Repeat all the lines below exactly, but omit the pictures.

......

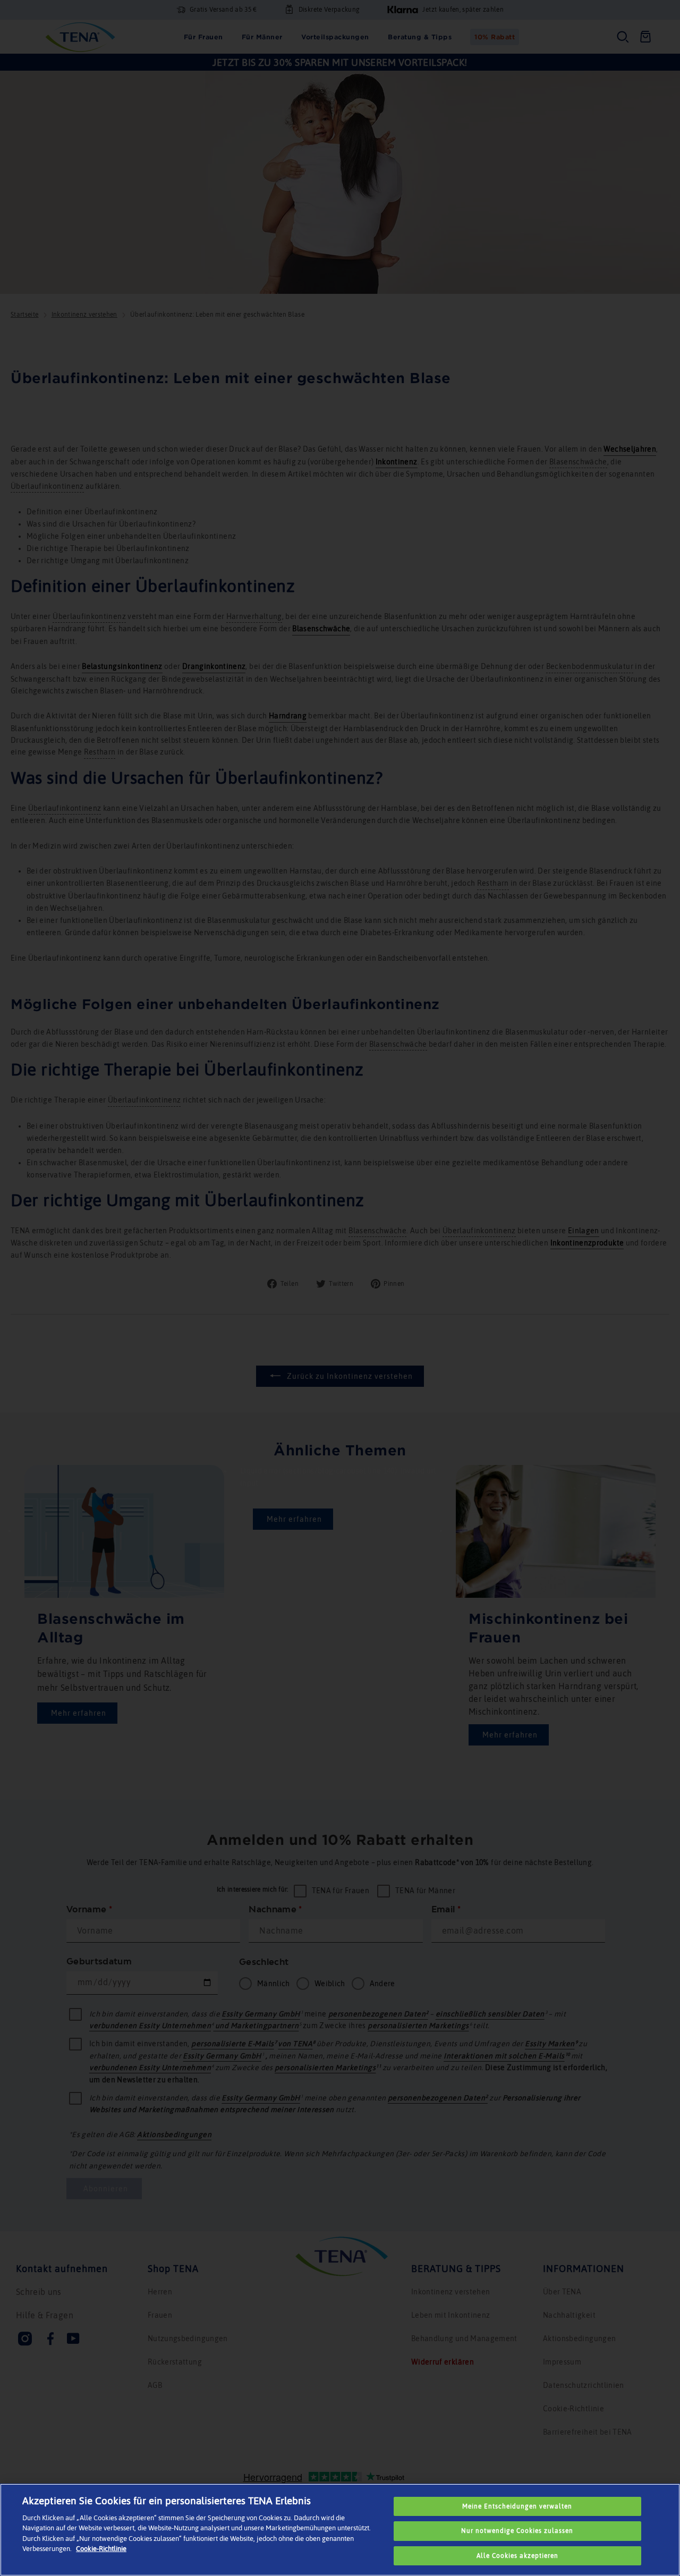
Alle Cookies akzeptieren (517, 2556)
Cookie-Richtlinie (101, 2549)
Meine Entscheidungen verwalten (517, 2506)
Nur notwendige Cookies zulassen (517, 2531)
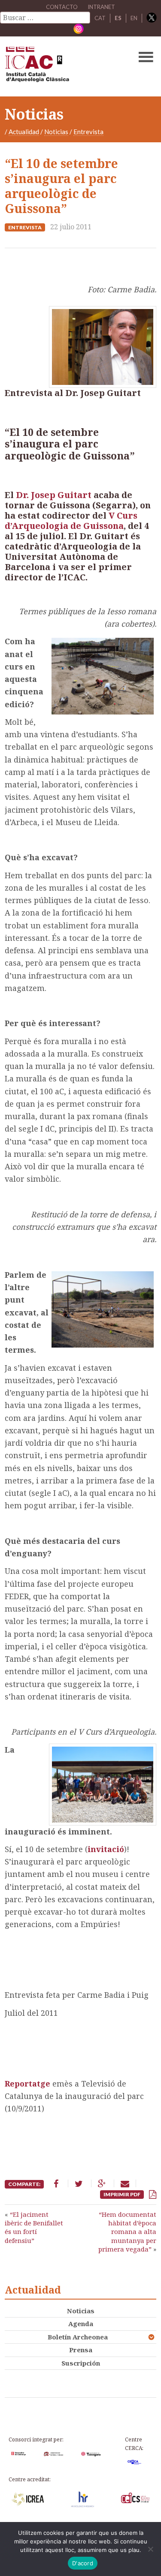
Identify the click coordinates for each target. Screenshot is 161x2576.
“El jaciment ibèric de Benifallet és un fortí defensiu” (34, 2227)
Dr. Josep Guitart (53, 495)
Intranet (101, 6)
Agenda (80, 2323)
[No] (150, 2549)
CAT (100, 18)
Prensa (80, 2349)
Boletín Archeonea (78, 2337)
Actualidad (24, 131)
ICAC (64, 66)
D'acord (82, 2563)
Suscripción (80, 2363)
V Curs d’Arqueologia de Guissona (71, 520)
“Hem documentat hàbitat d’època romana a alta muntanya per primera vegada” (127, 2231)
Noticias (56, 131)
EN (134, 18)
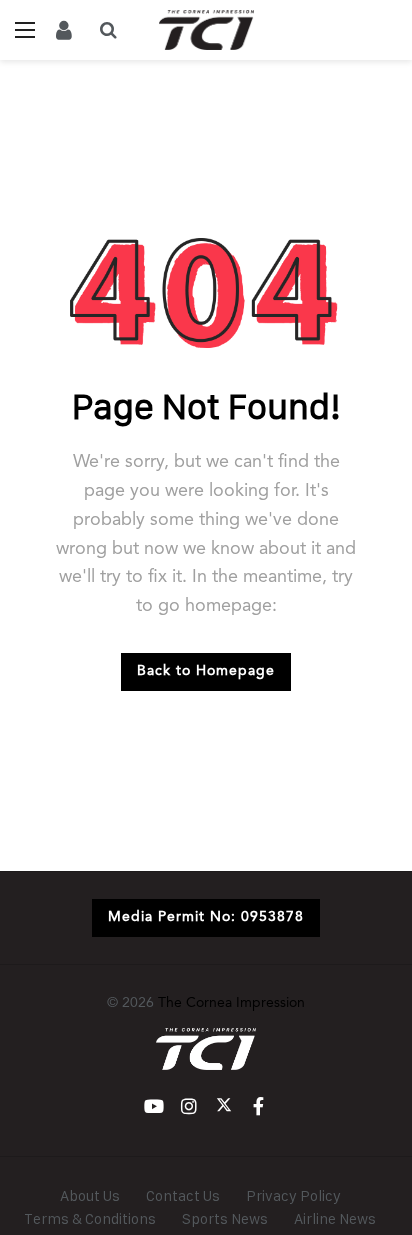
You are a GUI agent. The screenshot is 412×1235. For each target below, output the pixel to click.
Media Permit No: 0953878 (206, 917)
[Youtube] (153, 1106)
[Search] (108, 30)
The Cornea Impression (231, 1003)
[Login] (64, 30)
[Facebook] (258, 1106)
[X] (223, 1106)
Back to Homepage (206, 671)
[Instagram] (188, 1106)
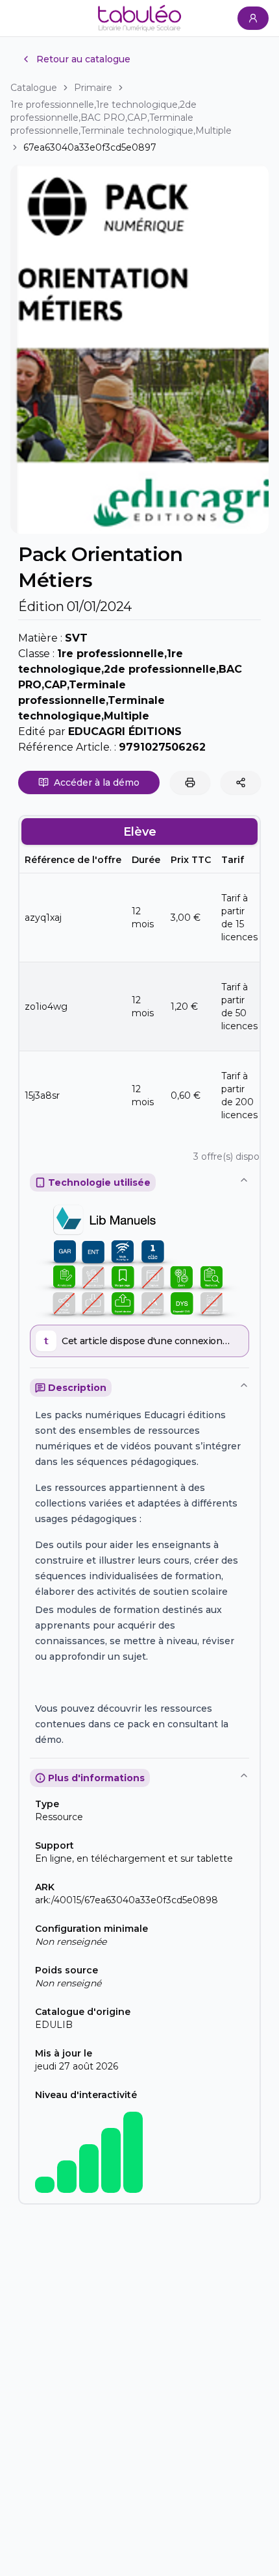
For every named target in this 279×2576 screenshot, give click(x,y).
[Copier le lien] (241, 782)
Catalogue (33, 88)
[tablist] (139, 831)
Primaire (93, 88)
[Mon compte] (253, 18)
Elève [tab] (139, 832)
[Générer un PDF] (190, 782)
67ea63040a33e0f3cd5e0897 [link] (89, 147)
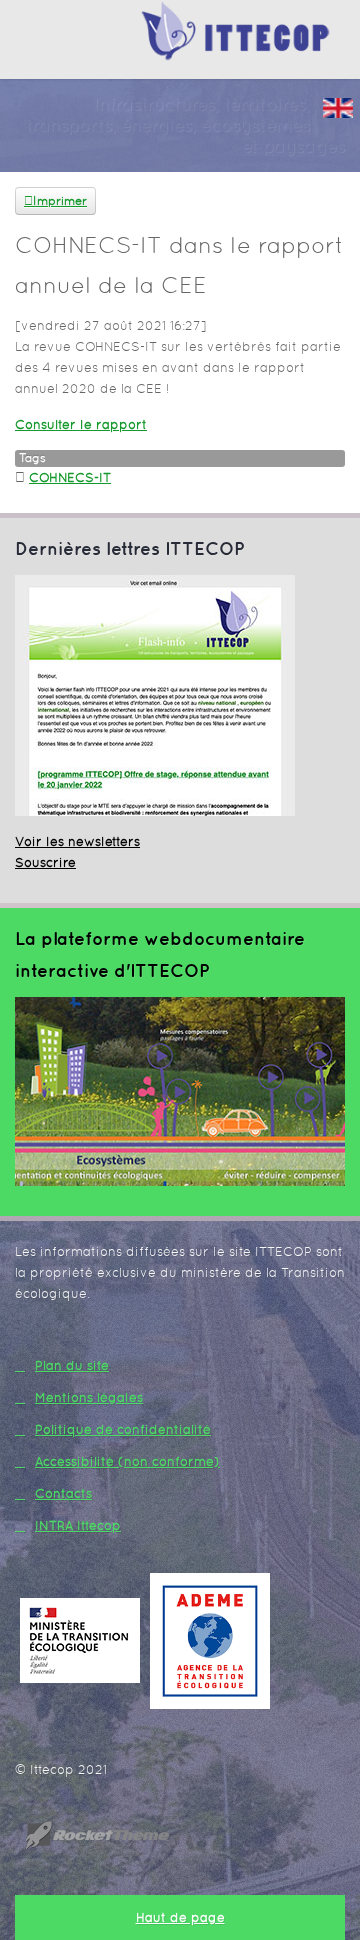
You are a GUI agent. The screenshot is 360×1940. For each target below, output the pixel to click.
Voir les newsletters (77, 841)
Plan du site (72, 1365)
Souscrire (45, 862)
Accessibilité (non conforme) (127, 1461)
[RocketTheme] (113, 1835)
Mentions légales (89, 1397)
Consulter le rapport (81, 424)
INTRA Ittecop (78, 1525)
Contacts (63, 1493)
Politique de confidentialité (123, 1429)
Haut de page (180, 1917)
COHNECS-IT (70, 477)
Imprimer (60, 201)
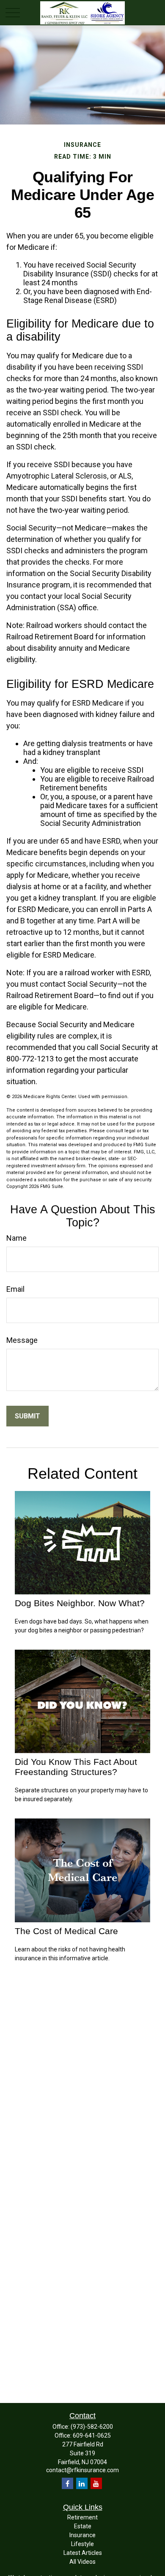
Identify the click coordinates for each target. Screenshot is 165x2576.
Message (22, 1340)
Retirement (82, 2517)
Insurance (82, 2535)
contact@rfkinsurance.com (82, 2470)
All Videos (82, 2561)
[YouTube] (96, 2483)
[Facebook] (67, 2483)
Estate (82, 2526)
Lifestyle (82, 2544)
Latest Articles (82, 2552)
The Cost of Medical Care (66, 1931)
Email (15, 1289)
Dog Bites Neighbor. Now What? (80, 1603)
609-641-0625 (92, 2435)
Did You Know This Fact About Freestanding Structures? (76, 1767)
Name (16, 1238)
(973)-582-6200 (92, 2426)
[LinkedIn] (82, 2483)
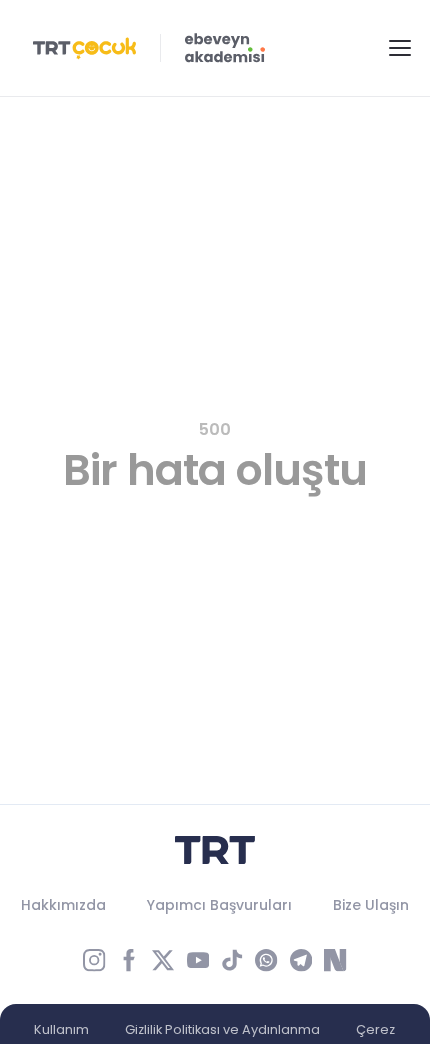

......

▶ [Result]:
Alle Cookies akzeptieren (517, 2556)
Cookie-Richtlinie (101, 2549)
Meine Entscheidungen verwalten (517, 2506)
Nur notwendige Cookies zulassen (517, 2531)
Identify the click coordinates for each target. Screenshot is 161x2576.
“El jaciment ibèric de Benifallet és un fortí defensiu” (34, 2227)
Dr. Josep Guitart (53, 495)
Intranet (101, 6)
Agenda (80, 2323)
[No] (150, 2549)
CAT (100, 18)
Prensa (80, 2349)
Boletín Archeonea (78, 2337)
Actualidad (24, 131)
ICAC (64, 66)
D'acord (82, 2563)
Suscripción (80, 2363)
V Curs d’Arqueologia de Guissona (71, 520)
“Hem documentat hàbitat d’època romana a alta muntanya per primera vegada” (127, 2231)
Noticias (56, 131)
EN (134, 18)
You are a GUI agent. The screenshot is 412×1235. For each target below, output the pixel to click.
Media Permit No: 0953878 (206, 917)
[Youtube] (153, 1106)
[Search] (108, 30)
The Cornea Impression (231, 1003)
[Login] (64, 30)
[Facebook] (258, 1106)
[X] (223, 1106)
Back to Homepage (206, 671)
[Instagram] (188, 1106)
For every named target in this 279×2576 screenshot, give click(x,y).
[Copier le lien] (241, 782)
Catalogue (33, 88)
[tablist] (139, 831)
Primaire (93, 88)
[Mon compte] (253, 18)
Elève [tab] (139, 832)
[Générer un PDF] (190, 782)
67ea63040a33e0f3cd5e0897 [link] (89, 147)
You are a GUI agent. The screenshot is 360×1940. For each target below, output the pixel to click.
Voir les newsletters (77, 841)
Plan du site (72, 1365)
Souscrire (45, 862)
Accessibilité (non conforme) (127, 1461)
[RocketTheme] (113, 1835)
Mentions légales (89, 1397)
Consulter le rapport (81, 424)
INTRA Ittecop (78, 1525)
Contacts (63, 1493)
Politique de confidentialité (123, 1429)
Haut de page (180, 1917)
COHNECS-IT (70, 477)
Imprimer (60, 201)
Identify the click coordinates for each target. Screenshot is 165x2576.
Message (22, 1340)
Retirement (82, 2517)
Insurance (82, 2535)
contact@rfkinsurance.com (82, 2470)
All Videos (82, 2561)
[YouTube] (96, 2483)
[Facebook] (67, 2483)
Estate (82, 2526)
Lifestyle (82, 2544)
Latest Articles (82, 2552)
The Cost of Medical Care (66, 1931)
Email (15, 1289)
Dog Bites Neighbor. Now What? (80, 1603)
609-641-0625 (92, 2435)
Did You Know This Fact About Freestanding Structures? (76, 1767)
Name (16, 1238)
(973)-582-6200 (92, 2426)
[LinkedIn] (82, 2483)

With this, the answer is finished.